Here's the PF rule that applies:

I believe the intent of the last sentence is that if the OP has provided at most only an attempt, a full solution should not be given. On the other hand, if the OP has shown a solution, it's OK for a poster to provide an alternative solution.

That's my take. I will bring it up with the mentors and see if they with me (or not). If they do, I'll look into changing that rule.

Thank you Mark. It would be nice if a thread could be finished with a comprehensive full solution. As it is now, the threads usually end when the OP got enough hint to solve the problem, and the process of solution is not shown, even by the OP.

 

[epenguin]

Yes it seems the rules allow detailed solution and discussion of a solved problem.

Especially in this case where the boot was rather on the other foot - if the OP had not posted the correct solution I would probably have posted one of my incorrect ones!

I say there is a sound educational or learning principle involved.

And because of the Polya principle - when you've got an answer it isn't finished! They will miss concluding comments we might make. This solution is just an example of a wider principle, that technique can be applied to other things, there have been recent advances around the theme being treated... This question or subject matter is related to another.

This last is related thing could do a little to combat what is a vice made too prevalent just by our focussed question-and-answer thing that pervades education which misleads many students into seeing Science as just a fearful ritual in which you have to be able to recite the responses or quote the texts. Or see the world as divided into chapters and subjects, self-sufficient and unrelated.
...

Then we mustn't let happen what I have unfortunately seen a lot of in other worlds and situations - rules rigidly applied to the detriment of the forgotten objective they were invented for in the first place!

 

[epenguin]

Firstly probably the most important thing to for anyone to realize straightaway about this problem is that without solving the d.e. It should be obvious enough that long-term, that is at high t, the solution has to be close to x = t/3 , in fact x = y = z = t/3 .

Then about the solution, I invite comments about this not-quite-the-same reasoning or 'method'.

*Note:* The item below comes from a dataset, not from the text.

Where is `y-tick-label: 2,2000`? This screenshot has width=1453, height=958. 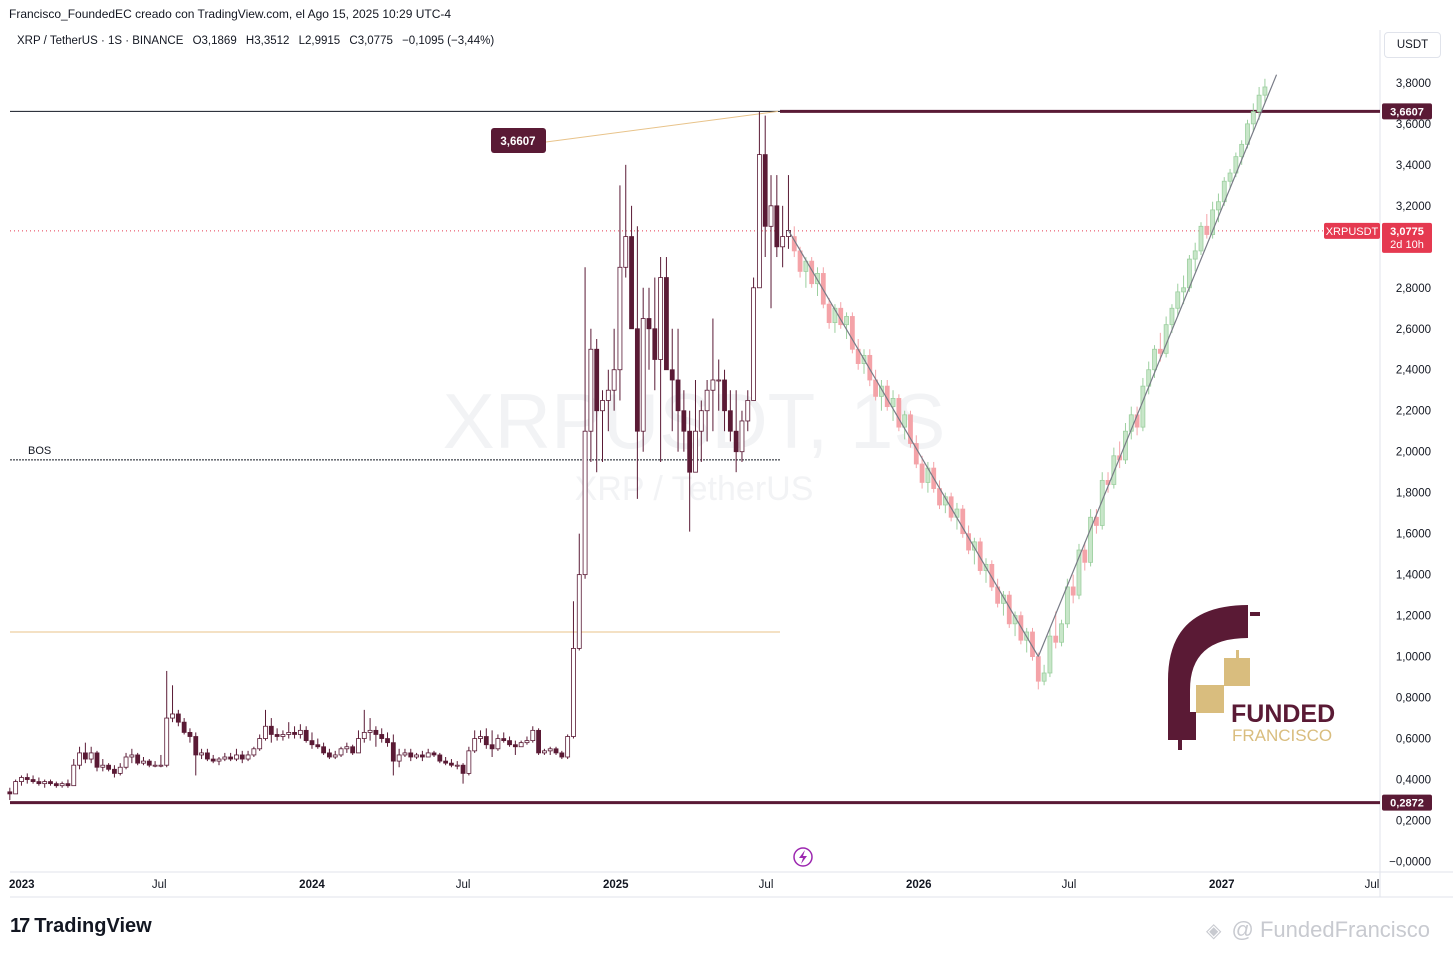 y-tick-label: 2,2000 is located at coordinates (1414, 412).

Denoting differentiation w.r.t. t by ' sign, the equation is

x' + 3x = 2 + t

Change variable to X = x - 2/3 , equation is

X' + 3X = t

Differentiating,

X'' + 3X' = 1

Changing variable again to Y = X' - 1/3, this is the homogeneous linear d.e.

Y' + 3Y = 0

Y'/Y = 3

Solution

Y = Ae^-3t

X' = Ae^-3t + 1/3

X = Ae^-3t + t/3 + K

x =. Ae^-3t + t/3 + K'

and the arbitrary constants are worked out as before.

Comments:

• in solving d.e.'s I've often enough found it useful to differentiate them (though usually thee are other methods too).
• This gives nicely the most important part of the solution - the long term t/3 term
• The virtue I see is that I/anyone does it from a starting point of greater ignorance, no need to know that if the 'forcing function' (RHS) is a polynomial you have to know or assume then'particular' solution is another polynomial
• I think it works for any polynomial - just have to differentiate it enough times (n) to make a constant.
• (I guess the first substitution was superfluous.)